09/03/17 21:51
composer 作曲家
profile
Daryl Jamieson (1980) was born in Halifax, Nova Scotia, Canada. He trained in Canada, the UK, and Japan, and currently lives in Kamakura. His artistic practice is rooted in his practical and theoretical studies of Nō theatre, Japanese traditional instruments, and his academic training in Western modernist composition. He is interested in intercultural art, collaborative creation, and rooting art in the political and social environment in which we live. He founded atelier jaku in 2013 in order to provide a platform for presenting his own works and those of like-minded composers. Major compositions of his include his 'Vanitas' trilogy of works for atelier jaku, a trio of hour-long pieces of chamber music theatre. The first of these is a monoopera for soprano called Matsumushi, the second a piece of instrumental music theatre for shō and u, viola, and cello called fallings, and the final piece is a site-specific work for five Japanese traditional instruments called is nowhere free of bad tidings? His other major works include a piece for 25 Baroque and traditional instruments commissioned by Ensemble Muromachi, a trio for voice, biwa, and sho called Spectral (for Kazuo Ohno), three string quartets (if exposed..., warm stones and monkish fires), two large chamber works (crystal grapeshot bouquet and con tu sueño en mi sueño), a shakuhachi concerto called locked darkness, a solo organ score for Jean Genet’s silent film un chant d’amour, and many songs.
His music has been performed by the Quatuor Bozzini, Musiques Nouvelles, the Orchestre National de Lorraine, Ensemble Muromachi, Satoko Inoue, Ko Ishikawa, Christopher Yohmei Blasdel, Yusuke Satoh, Junko Ueda, Naoko Kikuchi, Barbara Pritchard, the Arnold Schönberg Chamber Orchestra, and the University of York Chamber Orchestra.
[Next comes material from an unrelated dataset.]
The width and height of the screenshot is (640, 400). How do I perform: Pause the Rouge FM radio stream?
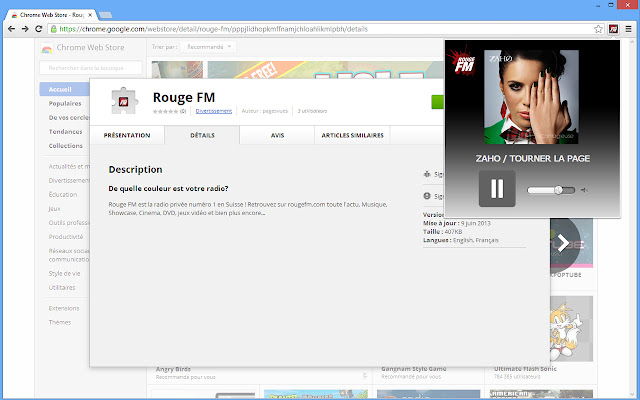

He was also a co-founder and the composer-in-residence of mmm…, a Tokyo-based trio dedicated to introducing the music of young composers from around the world to Japanese audiences (2010-14), as well as a founding member of the Tokyo-based international composers collective Music Without Borders, and a member of the Hogaku 2010 composers group dedicated to writing new music for traditional Japanese instruments.